Day 1: Tuesday, September 24, 2019

4:00 pm — 6:00 pm
Welcome and Museum Tour
Tea at the Visitors’ Centre Cafeteria 
6:00 pm
Keynote Lecture at the CSMVS Visitors’ Centre Auditorium
Jyotindra Jain, Tagore National Fellow, Professor of Arts & Aesthetics (retd.), JNU 

Day 2: Wednesday, September 25, 2019

(All Sessions at the CSMVS Visitors’ Centre Auditorium)

9:30 am — 11:00 am
SESSION 1: Models of Cultural Partnership

For a museum to function as a crucial ingredient of cultural infrastructure it should reimagine its public interface. Talking about models of partnership in the museum sector, particularly with other organizations, will provide examples of how successfully, albeit not without struggles, museums have started a conversation with science and technology institutes, business institutes, educational institutes, financial bigwigs and policy makers. This also involves collaborations in the international sphere – with museums and cultural institutions in other countries which demonstrate how people in different societies engage with culture. This allows museums to reach out, both with a long arm and a short. Most importantly, it provides an opportunity for the museum as an institution, currently in the margins of economy, to shift into the mainstream narrative. Should the museum step out of its safe-zone and begin collaborating with other sectors? What would this require and what could this achieve in the interest of the museum?

  • Sabyasachi Mukherjee, Director General, CSMVS
  • Tarun Khanna, Jorge Paulo Lemann Professor, Harvard Business School
  • Khushroo N. Suntook, Chairman, National Centre for Performing Arts
  • Vinod Daniel, Chairman, AusHeritage
  • Jeff Steward, Department of Digital Infrastructure and Technologies, Harvard University
  • Moderated by Meena Hewett, Executive Director, Lakshmi Mittal and Family-South Asia Institute, Harvard University
11:00 am — 11:30 am
TEA at the Visitors’ Centre Cafeteria
11:30 am — 1:00 pm
SESSION 2: Platform vs Container – Programming and Presentation in Museums Today

Programming and presentation in museums today has also seen a surge in a different direction. The museum has become a platform, rather than a container (of collections). The collections in museums are the carriers of pathbreaking ideas relevant to society today and that is being increasingly realized through programs in museums all over the country. Such sentiments also reflect in the design of temporary and permanent galleries. Presentation in museums have elevated from laboratory-like displays to experiential moments that allow the visitor to engage, not just intellectually, but also emotionally and spiritually. On the other hand, the realities of digital learning demand a reshaping of traditional knowledge transfer models in museums, the idea of engagement stretches beyond a physical visit and takes it to a plane of conversation rather than one-way knowledge transfer. But are museums engaging with the digital in a meaningful way? Should the museum play a larger social role? Can it do so through its core resources and collections? And most importantly, will this help in their survival?
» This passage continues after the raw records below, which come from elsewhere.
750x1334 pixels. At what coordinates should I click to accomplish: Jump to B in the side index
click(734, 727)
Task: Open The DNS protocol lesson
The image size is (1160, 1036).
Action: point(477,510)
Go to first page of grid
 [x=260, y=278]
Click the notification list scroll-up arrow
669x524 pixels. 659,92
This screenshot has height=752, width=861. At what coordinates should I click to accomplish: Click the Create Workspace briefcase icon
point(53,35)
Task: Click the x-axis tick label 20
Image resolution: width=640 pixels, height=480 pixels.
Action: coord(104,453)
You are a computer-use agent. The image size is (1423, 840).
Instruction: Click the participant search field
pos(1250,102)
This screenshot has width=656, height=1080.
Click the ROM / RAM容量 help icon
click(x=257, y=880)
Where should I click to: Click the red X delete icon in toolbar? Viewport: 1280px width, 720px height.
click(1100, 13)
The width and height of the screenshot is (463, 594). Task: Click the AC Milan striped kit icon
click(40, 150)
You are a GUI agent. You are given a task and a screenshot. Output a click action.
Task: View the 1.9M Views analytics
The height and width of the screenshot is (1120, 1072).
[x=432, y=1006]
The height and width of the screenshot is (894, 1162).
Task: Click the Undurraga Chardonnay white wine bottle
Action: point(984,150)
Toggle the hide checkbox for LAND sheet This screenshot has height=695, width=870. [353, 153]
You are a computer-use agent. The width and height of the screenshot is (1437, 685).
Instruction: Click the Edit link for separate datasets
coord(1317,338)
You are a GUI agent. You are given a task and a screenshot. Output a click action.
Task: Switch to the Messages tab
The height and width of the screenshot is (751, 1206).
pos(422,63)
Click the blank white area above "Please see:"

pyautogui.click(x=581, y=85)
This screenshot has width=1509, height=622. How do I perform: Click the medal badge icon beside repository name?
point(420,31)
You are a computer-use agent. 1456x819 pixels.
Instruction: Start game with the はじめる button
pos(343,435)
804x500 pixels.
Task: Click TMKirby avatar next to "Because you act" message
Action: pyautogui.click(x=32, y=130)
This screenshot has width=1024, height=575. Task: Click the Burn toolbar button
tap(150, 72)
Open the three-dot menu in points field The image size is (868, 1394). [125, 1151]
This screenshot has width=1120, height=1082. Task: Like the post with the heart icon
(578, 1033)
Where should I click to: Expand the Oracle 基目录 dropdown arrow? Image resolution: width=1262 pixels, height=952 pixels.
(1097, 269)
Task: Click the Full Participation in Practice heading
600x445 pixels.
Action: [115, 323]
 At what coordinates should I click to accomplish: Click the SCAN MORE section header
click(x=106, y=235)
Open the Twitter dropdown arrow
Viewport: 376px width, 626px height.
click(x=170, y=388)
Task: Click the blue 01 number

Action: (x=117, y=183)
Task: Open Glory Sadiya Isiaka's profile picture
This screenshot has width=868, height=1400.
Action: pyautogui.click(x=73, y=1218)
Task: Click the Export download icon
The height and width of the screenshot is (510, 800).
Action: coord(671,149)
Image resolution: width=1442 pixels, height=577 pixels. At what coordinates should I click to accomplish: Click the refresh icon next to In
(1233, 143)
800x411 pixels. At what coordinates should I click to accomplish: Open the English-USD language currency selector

  • Ranjit Hoskote, Consultant, Academic Programming, CSMVS and Cultural Theorist
  • Vaidehi Savnal, International Relations, CSMVS
  • Nandini Somaya Sampat, Somaya and Kalappa Associates
  • Moderated by Joyoti Roy, Head of Marketing and Strategy, CSMVS
1:00 pm — 2:00 pm
LUNCH at the Visitors’ Centre Cafeteria
2:00 pm — 3:30 pm
SESSION 3: Museum Governance and Patronage

The role of museum leadership has also changed over the years. Museum directors and patrons are steering the museum institution through unseen territories that challenge its capacity, its interventive role and its business model. Government museums, private museums and even contemporary art galleries are now invested in creating museums, moving out of their traditional role of art-dealing. Museum governance and patronage is not only driving museums into innovation, they are also taking up brave-bold steps to expand and create new models of resource building and scaling up. But what comes in the way of innovation in museums? What are the biggest financial challenges museums face today? What are the biggest leadership challenges museums grapple with?

  • TR Doongaji, Trustee, CSMVS
  • Debasis Ghosh, Citi India
  • Anjani Kumar, Nodal Officer, Bihar Museum
  • Alka Pande, Curator, Visual Arts Gallery, India Habitat Centre
  • Jayanta Sengupta, Secretary and Curator, Victoria Memorial Hall, Kolkata
  • Moderated by Kamini Sawhney, former Curator, JNAF, Mumbai
3:30 pm — 4:00 pm
TEA at the Visitors’ Centre Cafeteria
4:00 pm — 5:00 pm
SESSION 4: Museum and the City

Amidst several other institutions in a city, particularly cultural institutions, the museum has remained underutilized in its potential. The fact that it is a fundamental building block of cultural infrastructure that can change the manner in which public engagement can happen in urban environs has often been neglected. The umbilical relationship between museums and cities needs to be re-visualized for the next generation. We need to understand how the museum will locate itself in the future and how will that impact public participation, not necessarily only in numbers but also in spirit. Can this be achieved only by the museum or does the city need to think about it as well?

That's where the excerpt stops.